START DATA FOR REVIEW

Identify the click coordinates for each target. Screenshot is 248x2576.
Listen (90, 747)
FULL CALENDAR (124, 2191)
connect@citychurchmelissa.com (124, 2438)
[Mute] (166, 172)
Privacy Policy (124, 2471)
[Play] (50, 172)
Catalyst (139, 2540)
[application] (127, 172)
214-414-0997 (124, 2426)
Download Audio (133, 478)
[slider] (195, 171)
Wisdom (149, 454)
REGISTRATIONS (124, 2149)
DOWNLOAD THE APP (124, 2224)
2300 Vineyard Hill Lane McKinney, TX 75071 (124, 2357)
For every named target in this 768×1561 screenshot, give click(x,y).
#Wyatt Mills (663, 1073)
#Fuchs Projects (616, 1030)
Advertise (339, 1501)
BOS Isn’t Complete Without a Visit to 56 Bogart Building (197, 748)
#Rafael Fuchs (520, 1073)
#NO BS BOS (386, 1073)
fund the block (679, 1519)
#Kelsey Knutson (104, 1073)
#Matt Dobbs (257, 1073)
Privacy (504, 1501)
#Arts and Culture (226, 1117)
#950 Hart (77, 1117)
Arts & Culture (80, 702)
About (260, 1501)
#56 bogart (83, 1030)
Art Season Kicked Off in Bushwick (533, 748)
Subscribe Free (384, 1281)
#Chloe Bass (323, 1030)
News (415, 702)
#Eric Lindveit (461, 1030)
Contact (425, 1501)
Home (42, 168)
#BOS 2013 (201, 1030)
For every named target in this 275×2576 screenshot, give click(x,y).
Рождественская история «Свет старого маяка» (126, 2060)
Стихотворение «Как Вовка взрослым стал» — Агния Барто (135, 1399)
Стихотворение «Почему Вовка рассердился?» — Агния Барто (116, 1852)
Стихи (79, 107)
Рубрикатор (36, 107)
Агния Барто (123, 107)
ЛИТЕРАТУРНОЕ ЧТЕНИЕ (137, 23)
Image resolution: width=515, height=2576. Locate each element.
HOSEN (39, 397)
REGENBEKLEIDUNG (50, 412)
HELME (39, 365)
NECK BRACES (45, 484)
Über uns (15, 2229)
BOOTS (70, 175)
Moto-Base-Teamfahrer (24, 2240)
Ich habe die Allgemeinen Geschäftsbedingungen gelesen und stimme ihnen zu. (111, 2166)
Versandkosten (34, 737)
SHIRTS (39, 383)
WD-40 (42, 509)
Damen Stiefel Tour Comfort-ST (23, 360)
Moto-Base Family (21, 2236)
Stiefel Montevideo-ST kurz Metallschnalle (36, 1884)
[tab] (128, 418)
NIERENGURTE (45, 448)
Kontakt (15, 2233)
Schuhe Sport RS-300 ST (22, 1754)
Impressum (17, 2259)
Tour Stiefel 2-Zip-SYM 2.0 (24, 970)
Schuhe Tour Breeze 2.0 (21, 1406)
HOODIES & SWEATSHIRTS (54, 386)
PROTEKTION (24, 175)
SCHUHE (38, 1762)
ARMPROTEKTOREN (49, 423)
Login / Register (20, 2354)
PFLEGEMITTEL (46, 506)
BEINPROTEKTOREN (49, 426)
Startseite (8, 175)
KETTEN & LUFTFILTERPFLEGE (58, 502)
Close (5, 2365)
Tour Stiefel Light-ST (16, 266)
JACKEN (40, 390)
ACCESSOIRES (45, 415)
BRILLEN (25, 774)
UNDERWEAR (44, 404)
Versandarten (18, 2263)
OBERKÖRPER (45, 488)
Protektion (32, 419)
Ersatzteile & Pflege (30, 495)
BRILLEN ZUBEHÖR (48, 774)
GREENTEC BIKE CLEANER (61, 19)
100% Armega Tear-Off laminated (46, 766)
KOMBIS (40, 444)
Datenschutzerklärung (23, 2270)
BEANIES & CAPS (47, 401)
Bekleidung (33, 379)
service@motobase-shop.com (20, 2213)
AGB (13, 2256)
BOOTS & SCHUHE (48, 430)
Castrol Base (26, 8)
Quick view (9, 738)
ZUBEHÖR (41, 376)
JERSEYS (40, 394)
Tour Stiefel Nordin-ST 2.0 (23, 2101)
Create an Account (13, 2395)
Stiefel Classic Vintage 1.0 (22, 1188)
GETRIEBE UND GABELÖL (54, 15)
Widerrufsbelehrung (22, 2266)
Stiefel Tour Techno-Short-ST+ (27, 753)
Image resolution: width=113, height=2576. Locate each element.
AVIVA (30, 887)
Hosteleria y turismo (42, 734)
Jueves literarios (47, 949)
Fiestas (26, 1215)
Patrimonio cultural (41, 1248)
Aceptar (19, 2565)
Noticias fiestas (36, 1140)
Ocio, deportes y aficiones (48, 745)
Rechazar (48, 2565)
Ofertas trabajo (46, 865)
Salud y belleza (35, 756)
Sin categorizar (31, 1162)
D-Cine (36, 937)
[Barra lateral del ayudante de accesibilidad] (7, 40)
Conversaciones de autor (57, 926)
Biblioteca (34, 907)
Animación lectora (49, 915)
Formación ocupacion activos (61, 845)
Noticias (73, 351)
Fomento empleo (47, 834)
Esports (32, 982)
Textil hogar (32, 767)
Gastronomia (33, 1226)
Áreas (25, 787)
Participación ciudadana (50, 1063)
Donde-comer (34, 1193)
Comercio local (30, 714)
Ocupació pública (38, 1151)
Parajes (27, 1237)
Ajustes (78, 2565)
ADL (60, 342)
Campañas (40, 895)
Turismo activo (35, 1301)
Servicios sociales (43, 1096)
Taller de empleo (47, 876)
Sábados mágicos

END DATA FOR REVIEW

> [WHAT THE TASK REQUIRES] Your answer should be the lines above from the one containing "Conversaciones de autor (57, 926)" through the one containing "Campañas (40, 895)", copied exactly and with both ends kept.

> [EXPECTED ANSWER]
Conversaciones de autor (57, 926)
Biblioteca (34, 907)
Animación lectora (49, 915)
Formación ocupacion activos (61, 845)
Noticias (73, 351)
Fomento empleo (47, 834)
Esports (32, 982)
Textil hogar (32, 767)
Gastronomia (33, 1226)
Áreas (25, 787)
Participación ciudadana (50, 1063)
Donde-comer (34, 1193)
Comercio local (30, 714)
Ocupació pública (38, 1151)
Parajes (27, 1237)
Ajustes (78, 2565)
ADL (60, 342)
Campañas (40, 895)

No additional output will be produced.